Currently, the total population of 10- to 24-year-olds is estimated at 1.5 billion, of which 86 percent live in developing countries. The growth is most rapid in sub-Saharan Africa and parts of Asia. Call it a new wave of global baby boomers who are, in some instances, the first true generation of "teenagers" their countries have known.
Lloyd calls adolescence - or what Americans call the teenage years - a "relatively new life cycle phase" for many developing countries. Previously, young people tended to move directly from childhood to adulthood. Adult status was much more tied to physical changes, such as puberty, she says.Spurred by improved health care, the onset of puberty is also declining for young people in many developing countries - from about 15 to 12 years of age. That trend, along with economic and technological gains, has affected cultural practices tied to puberty and delayed employment, marriage and childbearing while increasing time spent in school.
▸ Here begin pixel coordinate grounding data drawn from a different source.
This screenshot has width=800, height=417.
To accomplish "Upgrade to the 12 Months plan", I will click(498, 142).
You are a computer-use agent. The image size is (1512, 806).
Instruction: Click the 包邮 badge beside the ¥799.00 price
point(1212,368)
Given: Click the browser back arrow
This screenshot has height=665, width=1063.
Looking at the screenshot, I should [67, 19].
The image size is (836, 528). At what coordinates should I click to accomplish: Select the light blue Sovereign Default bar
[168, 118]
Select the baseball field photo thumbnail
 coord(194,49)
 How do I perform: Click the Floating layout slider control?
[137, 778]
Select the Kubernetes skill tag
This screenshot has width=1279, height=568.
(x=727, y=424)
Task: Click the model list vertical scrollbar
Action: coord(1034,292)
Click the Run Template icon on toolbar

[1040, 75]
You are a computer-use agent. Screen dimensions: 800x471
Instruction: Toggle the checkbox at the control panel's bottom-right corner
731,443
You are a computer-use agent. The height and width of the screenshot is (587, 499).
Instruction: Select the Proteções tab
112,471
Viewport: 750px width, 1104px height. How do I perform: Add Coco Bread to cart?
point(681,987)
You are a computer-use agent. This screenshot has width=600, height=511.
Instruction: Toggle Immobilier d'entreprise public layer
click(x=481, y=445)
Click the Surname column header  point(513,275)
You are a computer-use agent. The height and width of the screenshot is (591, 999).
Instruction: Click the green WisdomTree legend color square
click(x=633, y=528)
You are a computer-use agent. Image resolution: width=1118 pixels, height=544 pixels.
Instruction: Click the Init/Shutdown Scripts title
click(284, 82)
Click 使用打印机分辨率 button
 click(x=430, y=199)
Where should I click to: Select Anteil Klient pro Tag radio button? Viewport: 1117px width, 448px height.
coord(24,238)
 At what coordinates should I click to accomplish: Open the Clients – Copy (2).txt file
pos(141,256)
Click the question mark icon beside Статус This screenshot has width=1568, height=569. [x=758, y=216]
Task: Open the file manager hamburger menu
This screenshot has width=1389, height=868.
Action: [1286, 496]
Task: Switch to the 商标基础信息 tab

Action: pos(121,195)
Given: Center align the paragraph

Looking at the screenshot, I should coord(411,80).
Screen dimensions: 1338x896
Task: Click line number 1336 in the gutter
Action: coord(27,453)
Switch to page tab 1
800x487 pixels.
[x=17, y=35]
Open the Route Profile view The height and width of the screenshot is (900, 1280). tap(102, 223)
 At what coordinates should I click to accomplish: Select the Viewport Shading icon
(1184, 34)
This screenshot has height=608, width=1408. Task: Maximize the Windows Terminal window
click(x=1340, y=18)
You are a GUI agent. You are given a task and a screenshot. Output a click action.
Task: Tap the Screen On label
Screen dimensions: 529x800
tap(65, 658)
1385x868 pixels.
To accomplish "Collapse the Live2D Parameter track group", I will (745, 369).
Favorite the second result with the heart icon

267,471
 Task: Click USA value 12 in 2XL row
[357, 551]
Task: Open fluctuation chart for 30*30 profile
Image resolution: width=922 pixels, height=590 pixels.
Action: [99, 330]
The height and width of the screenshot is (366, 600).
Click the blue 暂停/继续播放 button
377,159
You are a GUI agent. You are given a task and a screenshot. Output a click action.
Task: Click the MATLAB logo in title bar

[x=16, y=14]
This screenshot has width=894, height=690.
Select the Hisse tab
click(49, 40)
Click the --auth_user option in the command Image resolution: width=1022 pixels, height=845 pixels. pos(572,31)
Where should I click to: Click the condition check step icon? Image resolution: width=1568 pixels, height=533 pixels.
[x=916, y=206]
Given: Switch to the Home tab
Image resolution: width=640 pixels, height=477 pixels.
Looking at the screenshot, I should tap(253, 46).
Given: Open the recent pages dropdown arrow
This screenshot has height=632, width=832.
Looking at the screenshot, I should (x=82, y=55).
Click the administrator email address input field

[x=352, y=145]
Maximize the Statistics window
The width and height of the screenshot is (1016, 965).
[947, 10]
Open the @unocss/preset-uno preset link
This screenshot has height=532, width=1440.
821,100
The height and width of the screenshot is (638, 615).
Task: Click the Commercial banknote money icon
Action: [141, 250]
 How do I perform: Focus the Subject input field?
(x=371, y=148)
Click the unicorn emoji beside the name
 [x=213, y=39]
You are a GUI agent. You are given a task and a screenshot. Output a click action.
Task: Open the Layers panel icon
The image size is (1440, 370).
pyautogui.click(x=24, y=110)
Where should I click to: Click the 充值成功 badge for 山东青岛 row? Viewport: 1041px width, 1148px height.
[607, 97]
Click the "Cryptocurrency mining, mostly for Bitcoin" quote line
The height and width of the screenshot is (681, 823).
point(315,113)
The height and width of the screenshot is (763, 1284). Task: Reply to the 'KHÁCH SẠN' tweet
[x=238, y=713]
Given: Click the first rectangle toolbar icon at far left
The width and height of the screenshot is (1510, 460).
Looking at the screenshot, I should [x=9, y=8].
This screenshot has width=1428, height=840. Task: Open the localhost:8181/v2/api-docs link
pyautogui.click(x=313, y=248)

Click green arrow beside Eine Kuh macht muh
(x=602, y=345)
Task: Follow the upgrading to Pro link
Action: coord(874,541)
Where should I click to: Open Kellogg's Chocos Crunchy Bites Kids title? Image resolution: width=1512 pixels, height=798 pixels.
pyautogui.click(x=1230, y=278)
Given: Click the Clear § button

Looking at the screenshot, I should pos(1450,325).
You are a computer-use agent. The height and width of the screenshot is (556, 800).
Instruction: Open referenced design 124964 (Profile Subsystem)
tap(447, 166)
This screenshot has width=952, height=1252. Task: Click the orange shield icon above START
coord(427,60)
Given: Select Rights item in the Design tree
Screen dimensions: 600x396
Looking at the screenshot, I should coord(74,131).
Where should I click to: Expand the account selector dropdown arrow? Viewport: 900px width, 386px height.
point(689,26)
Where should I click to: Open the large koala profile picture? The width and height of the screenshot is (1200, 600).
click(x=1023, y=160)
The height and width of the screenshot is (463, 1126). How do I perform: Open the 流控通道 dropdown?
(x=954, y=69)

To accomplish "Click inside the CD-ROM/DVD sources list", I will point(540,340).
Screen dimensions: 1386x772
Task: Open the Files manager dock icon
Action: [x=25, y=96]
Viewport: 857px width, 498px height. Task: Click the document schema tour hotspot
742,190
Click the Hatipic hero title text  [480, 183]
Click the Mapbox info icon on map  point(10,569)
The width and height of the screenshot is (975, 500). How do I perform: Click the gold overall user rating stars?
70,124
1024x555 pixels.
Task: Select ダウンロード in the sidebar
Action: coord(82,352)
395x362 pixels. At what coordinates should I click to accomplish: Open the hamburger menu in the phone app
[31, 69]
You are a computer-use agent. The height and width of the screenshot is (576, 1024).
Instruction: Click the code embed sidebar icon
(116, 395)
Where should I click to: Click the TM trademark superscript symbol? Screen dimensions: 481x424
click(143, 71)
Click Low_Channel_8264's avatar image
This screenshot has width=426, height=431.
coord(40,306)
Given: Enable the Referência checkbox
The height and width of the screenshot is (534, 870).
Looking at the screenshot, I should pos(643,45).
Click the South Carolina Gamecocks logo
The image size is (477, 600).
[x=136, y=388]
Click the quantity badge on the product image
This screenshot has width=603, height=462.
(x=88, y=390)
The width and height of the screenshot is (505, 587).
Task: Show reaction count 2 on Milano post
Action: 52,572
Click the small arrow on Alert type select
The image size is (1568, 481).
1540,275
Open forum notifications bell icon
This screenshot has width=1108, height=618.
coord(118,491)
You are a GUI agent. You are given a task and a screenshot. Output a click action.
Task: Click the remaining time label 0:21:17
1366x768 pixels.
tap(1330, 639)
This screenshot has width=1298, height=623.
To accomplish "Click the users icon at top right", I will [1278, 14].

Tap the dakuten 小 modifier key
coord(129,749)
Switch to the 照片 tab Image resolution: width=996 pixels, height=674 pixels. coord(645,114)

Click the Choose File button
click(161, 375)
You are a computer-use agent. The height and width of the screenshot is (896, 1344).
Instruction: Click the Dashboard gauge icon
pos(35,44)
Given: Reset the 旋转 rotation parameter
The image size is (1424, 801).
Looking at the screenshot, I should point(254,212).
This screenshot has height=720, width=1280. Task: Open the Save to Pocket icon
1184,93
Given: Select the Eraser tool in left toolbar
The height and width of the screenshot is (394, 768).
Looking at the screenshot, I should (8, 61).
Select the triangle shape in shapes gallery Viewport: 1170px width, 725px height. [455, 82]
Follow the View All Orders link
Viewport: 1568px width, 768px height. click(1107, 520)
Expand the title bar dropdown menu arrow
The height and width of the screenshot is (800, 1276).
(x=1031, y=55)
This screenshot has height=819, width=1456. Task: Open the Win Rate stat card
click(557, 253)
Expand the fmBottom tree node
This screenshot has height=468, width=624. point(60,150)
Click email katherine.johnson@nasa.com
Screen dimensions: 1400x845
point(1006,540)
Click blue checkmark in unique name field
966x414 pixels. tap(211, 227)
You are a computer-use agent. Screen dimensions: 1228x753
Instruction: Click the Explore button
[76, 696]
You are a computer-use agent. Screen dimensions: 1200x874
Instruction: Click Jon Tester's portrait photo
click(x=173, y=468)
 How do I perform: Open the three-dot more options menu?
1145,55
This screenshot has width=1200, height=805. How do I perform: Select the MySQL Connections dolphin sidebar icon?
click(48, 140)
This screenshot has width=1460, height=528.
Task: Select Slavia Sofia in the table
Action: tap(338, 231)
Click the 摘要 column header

Lloyd and international development agencies suggest the possibility of a critical, and potentially dangerous, global generation gap as emerging adolescent populations age and their political and economic expectations rise.
The World Bank's 2006 World Development Report, following up on "Growing Up Global," found:
- Nearly half of all unemployment in the world is among young people.
- 500,000 young people under the age of 18 are recruited by military and paramilitary groups. Some 300,000 have been involved in armed conflict in more than 30 countries.
- 13 million adolescents give birth each year.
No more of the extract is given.